Please repeat the data shown below, word for word.

(Beginning of Material shown)

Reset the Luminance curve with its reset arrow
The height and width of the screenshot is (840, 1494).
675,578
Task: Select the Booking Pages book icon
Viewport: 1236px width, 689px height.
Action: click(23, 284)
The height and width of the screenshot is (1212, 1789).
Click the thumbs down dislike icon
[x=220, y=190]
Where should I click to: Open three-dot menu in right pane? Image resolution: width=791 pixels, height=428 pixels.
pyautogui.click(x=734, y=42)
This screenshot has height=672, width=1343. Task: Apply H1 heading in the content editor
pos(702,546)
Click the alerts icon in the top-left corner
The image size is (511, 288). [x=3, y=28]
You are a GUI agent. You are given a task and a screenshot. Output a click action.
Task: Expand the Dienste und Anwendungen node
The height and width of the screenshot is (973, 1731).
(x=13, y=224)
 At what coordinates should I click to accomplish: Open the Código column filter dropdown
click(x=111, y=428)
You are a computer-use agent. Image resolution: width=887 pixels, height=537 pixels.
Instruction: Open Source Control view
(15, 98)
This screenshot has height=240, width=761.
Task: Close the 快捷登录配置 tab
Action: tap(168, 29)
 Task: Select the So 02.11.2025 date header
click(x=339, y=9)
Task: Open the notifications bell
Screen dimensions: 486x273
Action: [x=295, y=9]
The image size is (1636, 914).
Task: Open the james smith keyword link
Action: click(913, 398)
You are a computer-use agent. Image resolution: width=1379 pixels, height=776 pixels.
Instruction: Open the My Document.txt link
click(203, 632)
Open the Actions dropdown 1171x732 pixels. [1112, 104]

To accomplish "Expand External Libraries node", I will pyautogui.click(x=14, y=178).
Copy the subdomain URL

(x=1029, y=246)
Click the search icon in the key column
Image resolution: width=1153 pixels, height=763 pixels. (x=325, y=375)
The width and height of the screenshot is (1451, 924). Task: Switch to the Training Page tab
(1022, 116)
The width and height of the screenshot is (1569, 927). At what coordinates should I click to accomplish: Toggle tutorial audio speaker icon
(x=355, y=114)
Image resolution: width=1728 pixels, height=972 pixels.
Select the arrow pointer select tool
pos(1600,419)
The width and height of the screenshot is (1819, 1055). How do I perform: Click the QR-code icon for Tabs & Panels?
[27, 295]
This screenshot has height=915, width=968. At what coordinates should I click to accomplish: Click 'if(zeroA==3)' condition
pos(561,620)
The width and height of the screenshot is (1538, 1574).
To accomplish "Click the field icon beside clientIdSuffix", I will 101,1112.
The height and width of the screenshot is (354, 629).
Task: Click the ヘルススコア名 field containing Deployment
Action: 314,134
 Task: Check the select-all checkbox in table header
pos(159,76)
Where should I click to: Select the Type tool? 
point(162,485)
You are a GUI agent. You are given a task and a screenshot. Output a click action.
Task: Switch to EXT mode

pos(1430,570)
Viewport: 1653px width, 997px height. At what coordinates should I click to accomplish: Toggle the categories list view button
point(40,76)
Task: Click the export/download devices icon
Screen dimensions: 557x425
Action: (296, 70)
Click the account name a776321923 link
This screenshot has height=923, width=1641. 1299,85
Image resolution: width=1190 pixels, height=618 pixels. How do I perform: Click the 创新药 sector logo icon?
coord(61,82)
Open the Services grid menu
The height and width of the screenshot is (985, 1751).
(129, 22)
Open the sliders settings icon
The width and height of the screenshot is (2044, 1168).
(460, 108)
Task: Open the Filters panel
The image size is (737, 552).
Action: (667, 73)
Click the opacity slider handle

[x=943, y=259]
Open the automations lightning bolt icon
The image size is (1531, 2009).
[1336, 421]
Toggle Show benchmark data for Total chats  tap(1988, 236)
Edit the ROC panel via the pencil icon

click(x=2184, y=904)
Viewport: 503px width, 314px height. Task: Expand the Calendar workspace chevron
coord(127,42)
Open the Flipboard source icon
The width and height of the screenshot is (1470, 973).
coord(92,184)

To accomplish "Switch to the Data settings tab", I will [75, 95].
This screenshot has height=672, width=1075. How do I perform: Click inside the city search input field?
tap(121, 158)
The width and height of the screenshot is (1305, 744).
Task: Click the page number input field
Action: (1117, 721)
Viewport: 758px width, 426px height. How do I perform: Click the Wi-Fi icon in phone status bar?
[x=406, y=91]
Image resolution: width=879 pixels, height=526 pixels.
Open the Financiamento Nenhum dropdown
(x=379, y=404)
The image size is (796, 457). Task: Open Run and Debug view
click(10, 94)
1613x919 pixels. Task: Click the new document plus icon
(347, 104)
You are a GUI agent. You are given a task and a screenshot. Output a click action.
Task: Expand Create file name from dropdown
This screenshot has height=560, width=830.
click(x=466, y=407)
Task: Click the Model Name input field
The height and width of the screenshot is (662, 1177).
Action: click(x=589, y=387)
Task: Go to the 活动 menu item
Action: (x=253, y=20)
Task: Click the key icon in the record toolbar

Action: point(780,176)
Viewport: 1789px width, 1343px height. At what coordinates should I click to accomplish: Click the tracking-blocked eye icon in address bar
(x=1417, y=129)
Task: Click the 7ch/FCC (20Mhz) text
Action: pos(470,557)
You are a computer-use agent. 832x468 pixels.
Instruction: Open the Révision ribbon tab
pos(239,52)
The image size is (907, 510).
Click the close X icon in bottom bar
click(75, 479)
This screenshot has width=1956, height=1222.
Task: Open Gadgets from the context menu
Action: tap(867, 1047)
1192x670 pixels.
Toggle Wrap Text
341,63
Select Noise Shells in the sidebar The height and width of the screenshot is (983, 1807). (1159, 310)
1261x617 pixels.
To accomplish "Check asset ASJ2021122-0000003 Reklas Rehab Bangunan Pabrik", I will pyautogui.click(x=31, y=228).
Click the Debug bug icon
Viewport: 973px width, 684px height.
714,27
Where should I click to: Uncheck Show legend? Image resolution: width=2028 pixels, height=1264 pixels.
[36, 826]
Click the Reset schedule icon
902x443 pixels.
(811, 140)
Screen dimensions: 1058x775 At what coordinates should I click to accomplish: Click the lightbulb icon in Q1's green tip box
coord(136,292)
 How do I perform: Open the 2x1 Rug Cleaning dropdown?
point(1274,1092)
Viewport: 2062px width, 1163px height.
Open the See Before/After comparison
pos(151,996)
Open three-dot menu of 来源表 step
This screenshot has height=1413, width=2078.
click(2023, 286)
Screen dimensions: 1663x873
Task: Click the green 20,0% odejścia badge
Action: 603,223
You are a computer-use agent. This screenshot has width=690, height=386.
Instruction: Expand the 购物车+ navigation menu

(End of Material shown)

* [Result]:
Reset the Luminance curve with its reset arrow
The height and width of the screenshot is (840, 1494).
675,578
Task: Select the Booking Pages book icon
Viewport: 1236px width, 689px height.
Action: click(23, 284)
The height and width of the screenshot is (1212, 1789).
Click the thumbs down dislike icon
[x=220, y=190]
Where should I click to: Open three-dot menu in right pane? Image resolution: width=791 pixels, height=428 pixels.
pyautogui.click(x=734, y=42)
This screenshot has height=672, width=1343. Task: Apply H1 heading in the content editor
pos(702,546)
Click the alerts icon in the top-left corner
The image size is (511, 288). [x=3, y=28]
You are a GUI agent. You are given a task and a screenshot. Output a click action.
Task: Expand the Dienste und Anwendungen node
The height and width of the screenshot is (973, 1731).
(x=13, y=224)
 At what coordinates should I click to accomplish: Open the Código column filter dropdown
click(x=111, y=428)
You are a computer-use agent. Image resolution: width=887 pixels, height=537 pixels.
Instruction: Open Source Control view
(15, 98)
This screenshot has height=240, width=761.
Task: Close the 快捷登录配置 tab
Action: tap(168, 29)
 Task: Select the So 02.11.2025 date header
click(x=339, y=9)
Task: Open the notifications bell
Screen dimensions: 486x273
Action: [x=295, y=9]
The image size is (1636, 914).
Task: Open the james smith keyword link
Action: click(913, 398)
You are a computer-use agent. Image resolution: width=1379 pixels, height=776 pixels.
Instruction: Open the My Document.txt link
click(203, 632)
Open the Actions dropdown 1171x732 pixels. [1112, 104]

To accomplish "Expand External Libraries node", I will pyautogui.click(x=14, y=178).
Copy the subdomain URL

(x=1029, y=246)
Click the search icon in the key column
Image resolution: width=1153 pixels, height=763 pixels. (x=325, y=375)
The width and height of the screenshot is (1451, 924). Task: Switch to the Training Page tab
(1022, 116)
The width and height of the screenshot is (1569, 927). At what coordinates should I click to accomplish: Toggle tutorial audio speaker icon
(x=355, y=114)
Image resolution: width=1728 pixels, height=972 pixels.
Select the arrow pointer select tool
pos(1600,419)
The width and height of the screenshot is (1819, 1055). How do I perform: Click the QR-code icon for Tabs & Panels?
[27, 295]
This screenshot has height=915, width=968. At what coordinates should I click to accomplish: Click 'if(zeroA==3)' condition
pos(561,620)
The width and height of the screenshot is (1538, 1574).
To accomplish "Click the field icon beside clientIdSuffix", I will 101,1112.
The height and width of the screenshot is (354, 629).
Task: Click the ヘルススコア名 field containing Deployment
Action: 314,134
 Task: Check the select-all checkbox in table header
pos(159,76)
Where should I click to: Select the Type tool? 
point(162,485)
You are a GUI agent. You are given a task and a screenshot. Output a click action.
Task: Switch to EXT mode

pos(1430,570)
Viewport: 1653px width, 997px height. At what coordinates should I click to accomplish: Toggle the categories list view button
point(40,76)
Task: Click the export/download devices icon
Screen dimensions: 557x425
Action: (296, 70)
Click the account name a776321923 link
This screenshot has height=923, width=1641. 1299,85
Image resolution: width=1190 pixels, height=618 pixels. How do I perform: Click the 创新药 sector logo icon?
coord(61,82)
Open the Services grid menu
The height and width of the screenshot is (985, 1751).
(129, 22)
Open the sliders settings icon
The width and height of the screenshot is (2044, 1168).
(460, 108)
Task: Open the Filters panel
The image size is (737, 552).
Action: (667, 73)
Click the opacity slider handle

[x=943, y=259]
Open the automations lightning bolt icon
The image size is (1531, 2009).
[1336, 421]
Toggle Show benchmark data for Total chats  tap(1988, 236)
Edit the ROC panel via the pencil icon

click(x=2184, y=904)
Viewport: 503px width, 314px height. Task: Expand the Calendar workspace chevron
coord(127,42)
Open the Flipboard source icon
The width and height of the screenshot is (1470, 973).
coord(92,184)

To accomplish "Switch to the Data settings tab", I will [75, 95].
This screenshot has height=672, width=1075. How do I perform: Click inside the city search input field?
tap(121, 158)
The width and height of the screenshot is (1305, 744).
Task: Click the page number input field
Action: (1117, 721)
Viewport: 758px width, 426px height. How do I perform: Click the Wi-Fi icon in phone status bar?
[x=406, y=91]
Image resolution: width=879 pixels, height=526 pixels.
Open the Financiamento Nenhum dropdown
(x=379, y=404)
The image size is (796, 457). Task: Open Run and Debug view
click(10, 94)
1613x919 pixels. Task: Click the new document plus icon
(347, 104)
You are a GUI agent. You are given a task and a screenshot. Output a click action.
Task: Expand Create file name from dropdown
This screenshot has height=560, width=830.
click(x=466, y=407)
Task: Click the Model Name input field
The height and width of the screenshot is (662, 1177).
Action: click(x=589, y=387)
Task: Go to the 活动 menu item
Action: (x=253, y=20)
Task: Click the key icon in the record toolbar

Action: point(780,176)
Viewport: 1789px width, 1343px height. At what coordinates should I click to accomplish: Click the tracking-blocked eye icon in address bar
(x=1417, y=129)
Task: Click the 7ch/FCC (20Mhz) text
Action: pos(470,557)
You are a computer-use agent. 832x468 pixels.
Instruction: Open the Révision ribbon tab
pos(239,52)
The image size is (907, 510).
Click the close X icon in bottom bar
click(75, 479)
This screenshot has width=1956, height=1222.
Task: Open Gadgets from the context menu
Action: tap(867, 1047)
1192x670 pixels.
Toggle Wrap Text
341,63
Select Noise Shells in the sidebar The height and width of the screenshot is (983, 1807). (1159, 310)
1261x617 pixels.
To accomplish "Check asset ASJ2021122-0000003 Reklas Rehab Bangunan Pabrik", I will pyautogui.click(x=31, y=228).
Click the Debug bug icon
Viewport: 973px width, 684px height.
714,27
Where should I click to: Uncheck Show legend? Image resolution: width=2028 pixels, height=1264 pixels.
[36, 826]
Click the Reset schedule icon
902x443 pixels.
(811, 140)
Screen dimensions: 1058x775 At what coordinates should I click to accomplish: Click the lightbulb icon in Q1's green tip box
coord(136,292)
 How do I perform: Open the 2x1 Rug Cleaning dropdown?
point(1274,1092)
Viewport: 2062px width, 1163px height.
Open the See Before/After comparison
pos(151,996)
Open three-dot menu of 来源表 step
This screenshot has height=1413, width=2078.
click(2023, 286)
Screen dimensions: 1663x873
Task: Click the green 20,0% odejścia badge
Action: 603,223
You are a computer-use agent. This screenshot has width=690, height=386.
Instruction: Expand the 购物车+ navigation menu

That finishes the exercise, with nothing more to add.